L’infezione congenita da CMV è risultata responsabile complessivamente del 30% dei casi di sordità a causa ignota e del 43% di quelli con perdita grave o profonda (>70dBHL). Ne consegue che l’infezione congenita da CMV costituisce la più importante causa non genetica di sordità neurosensoriale.

 

L’introduzione di uno screening per CMV, in aggiunta allo screening audiologico neonatale, recentemente reso obbligatorio in Italia, è sostenuta da diverse considerazioni. Tra queste, la gravità della sordità da CMV congenito, la possibilità di individuare la quota di neonati che sfuggono al test audiologico neonatale a causa del tardivo esordio della sordità in molti bambini, la disponibilità di interventi correttivi (protesi, impianto cocleare, terapia logopedica), tanto più efficaci quanto più precocemente attuati. A ciò si aggiunge che la possibilità di eseguire il CMV DBS test nel campione ematico già raccolto per gli altri screening obbligatori, non solo è organizzativamente meno impegnativa dell’utilizzazione del test di riferimento, ma garantisce risultati ottimali, in termini di sensibilità e specificità.

 

In conclusione, l’infezione congenita da CMV è un problema di sanità pubblica che, a nostro avviso, meriterebbe maggiore attenzione. Abbiamo stimato che annualmente nascano nel nostro Paese oltre 1.600 bambini con infezione da CMV contratta in utero, più di 300 dei quali a rischio di sordità o di altri danni permanenti. Per un confronto, i casi stimati di rosolia e di toxoplasmosi congenita sono rispettivamente 50-100 e 160 circa all’anno (W. Buffolano. Comunicazione personale).

 

Interventi di educazione sanitaria per l’adozione di semplici misure igieniche efficaci nel ridurre la probabilità di infezione per le donne sieronegative (2) e l’attivazione di un programma di screening neonatale per CMV sarebbero in grado di ridurre sia la gravità degli esiti dell’infezione, oggi tardivamente diagnosticata e trattata, sia l’impatto economico sul servizio sanitario pubblico.

 

Riferimenti bibliografici

1. Fowler KB, Dahle AJ, Boppana SB, et al. Newborn hearing screening: will children with hearing loss caused by congenital cytomegalovirus infection be missed? J Pediatr 1999;135:60-4.

2. Cannon MJ, Davis KF. Washing our hands of the congenital cytomegalovirus disease epidemic. BMC Public Health 2005;5:70.

3. Barbi M, Binda S, Primache V, et al. Cytomegalovirus DNA detection in Guthrie cards: a powerful tool for diagnosing congenital infection.

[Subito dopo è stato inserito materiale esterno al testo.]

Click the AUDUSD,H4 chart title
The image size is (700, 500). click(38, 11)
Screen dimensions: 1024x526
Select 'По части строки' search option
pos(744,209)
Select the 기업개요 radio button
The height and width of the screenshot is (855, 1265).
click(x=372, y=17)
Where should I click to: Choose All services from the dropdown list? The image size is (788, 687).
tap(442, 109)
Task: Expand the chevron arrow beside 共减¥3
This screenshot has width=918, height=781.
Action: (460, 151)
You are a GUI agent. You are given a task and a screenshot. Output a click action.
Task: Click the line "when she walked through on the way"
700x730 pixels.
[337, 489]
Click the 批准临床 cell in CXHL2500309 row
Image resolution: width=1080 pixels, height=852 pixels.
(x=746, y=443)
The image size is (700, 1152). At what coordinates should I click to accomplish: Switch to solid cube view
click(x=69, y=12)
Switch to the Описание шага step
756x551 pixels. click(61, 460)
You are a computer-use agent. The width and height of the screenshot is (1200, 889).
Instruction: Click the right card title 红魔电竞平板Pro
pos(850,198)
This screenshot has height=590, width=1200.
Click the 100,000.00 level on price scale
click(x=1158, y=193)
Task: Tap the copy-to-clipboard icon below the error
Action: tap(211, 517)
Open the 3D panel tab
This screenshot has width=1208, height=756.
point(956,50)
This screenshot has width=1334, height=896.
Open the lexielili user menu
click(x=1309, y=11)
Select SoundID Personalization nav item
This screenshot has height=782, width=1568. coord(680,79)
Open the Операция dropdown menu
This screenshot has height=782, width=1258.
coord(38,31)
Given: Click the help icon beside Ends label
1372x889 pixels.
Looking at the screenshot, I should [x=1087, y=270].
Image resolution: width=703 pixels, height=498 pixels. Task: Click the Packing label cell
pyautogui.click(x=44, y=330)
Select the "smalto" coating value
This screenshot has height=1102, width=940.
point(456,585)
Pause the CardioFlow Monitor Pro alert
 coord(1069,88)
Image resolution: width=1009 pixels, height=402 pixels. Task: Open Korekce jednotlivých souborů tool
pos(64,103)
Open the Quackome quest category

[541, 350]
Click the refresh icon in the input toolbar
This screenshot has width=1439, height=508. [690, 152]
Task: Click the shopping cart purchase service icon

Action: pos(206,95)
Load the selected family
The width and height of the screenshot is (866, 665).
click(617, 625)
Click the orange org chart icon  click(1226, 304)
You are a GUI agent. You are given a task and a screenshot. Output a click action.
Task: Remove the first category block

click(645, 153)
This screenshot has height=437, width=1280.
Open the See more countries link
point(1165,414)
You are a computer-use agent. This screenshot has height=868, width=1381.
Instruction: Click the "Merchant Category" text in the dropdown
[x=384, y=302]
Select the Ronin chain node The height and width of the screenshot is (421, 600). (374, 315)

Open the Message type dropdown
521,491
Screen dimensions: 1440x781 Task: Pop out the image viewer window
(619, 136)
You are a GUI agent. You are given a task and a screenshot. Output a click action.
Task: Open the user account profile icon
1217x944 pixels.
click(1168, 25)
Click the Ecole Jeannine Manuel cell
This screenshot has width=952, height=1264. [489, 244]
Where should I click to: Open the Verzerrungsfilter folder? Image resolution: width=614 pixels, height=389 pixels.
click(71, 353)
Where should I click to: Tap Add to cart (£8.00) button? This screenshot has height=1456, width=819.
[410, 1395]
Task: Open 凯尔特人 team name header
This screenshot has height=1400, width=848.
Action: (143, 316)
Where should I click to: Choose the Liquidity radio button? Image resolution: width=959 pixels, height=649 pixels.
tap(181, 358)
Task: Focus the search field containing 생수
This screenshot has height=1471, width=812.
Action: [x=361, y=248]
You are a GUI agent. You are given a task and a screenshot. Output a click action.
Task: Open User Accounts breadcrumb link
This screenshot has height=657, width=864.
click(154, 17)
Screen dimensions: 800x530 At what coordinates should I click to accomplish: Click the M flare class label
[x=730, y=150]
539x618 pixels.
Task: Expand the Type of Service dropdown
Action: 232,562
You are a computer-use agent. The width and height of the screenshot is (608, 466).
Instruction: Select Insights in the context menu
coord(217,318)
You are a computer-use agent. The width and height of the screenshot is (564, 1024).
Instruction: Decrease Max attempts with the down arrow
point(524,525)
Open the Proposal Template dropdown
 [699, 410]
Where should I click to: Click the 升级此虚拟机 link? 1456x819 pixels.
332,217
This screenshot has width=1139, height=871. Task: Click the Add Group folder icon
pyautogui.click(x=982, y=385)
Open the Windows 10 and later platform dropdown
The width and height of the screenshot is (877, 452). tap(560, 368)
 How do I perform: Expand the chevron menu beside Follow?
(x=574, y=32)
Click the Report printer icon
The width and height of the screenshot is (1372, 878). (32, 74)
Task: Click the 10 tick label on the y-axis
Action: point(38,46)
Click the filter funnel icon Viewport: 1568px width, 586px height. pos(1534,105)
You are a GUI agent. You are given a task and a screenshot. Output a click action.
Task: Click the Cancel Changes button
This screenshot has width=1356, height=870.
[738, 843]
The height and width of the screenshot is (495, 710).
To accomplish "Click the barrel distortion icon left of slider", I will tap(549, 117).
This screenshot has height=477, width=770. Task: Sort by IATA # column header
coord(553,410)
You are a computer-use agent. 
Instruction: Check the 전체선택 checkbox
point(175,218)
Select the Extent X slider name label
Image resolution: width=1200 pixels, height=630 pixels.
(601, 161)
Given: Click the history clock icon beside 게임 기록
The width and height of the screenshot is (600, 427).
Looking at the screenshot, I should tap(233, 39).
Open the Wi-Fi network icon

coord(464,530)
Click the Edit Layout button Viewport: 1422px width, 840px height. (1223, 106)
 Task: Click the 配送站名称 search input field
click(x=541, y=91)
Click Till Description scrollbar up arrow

J Clin Virol 2000;17: 159-65.

4. Barbi M, Binda S, Caroppo S, et al. Multicity Italian Study of Congenital Cytomegalovirus Infection. Pediatr Infect Dis J 2006;25(2):156-9.

5. Barbi M, Binda S, Caroppo S, et al. A wider role for congenital cytomegalovirus infection in sensorineural hearing loss. Pediatr Infect Dis J 2003;22(1):39-42.

6. Barbi M, Binda S, Caroppo S, et al. Neonatal screening for congenital cytomegalovirus infection and hearing loss. J Clin Virol 2006;35(2):206-9.

7. Caroppo MS, Tanzi ML, Veronesi L, et al. Sordità neurosensoriale infantile: valutazione dell’impatto economico nella prospettiva della prevenzione vaccinale dei casi da infezione congenita da Cytomegalovirus. Ann Ig 2005;17(4):307-11.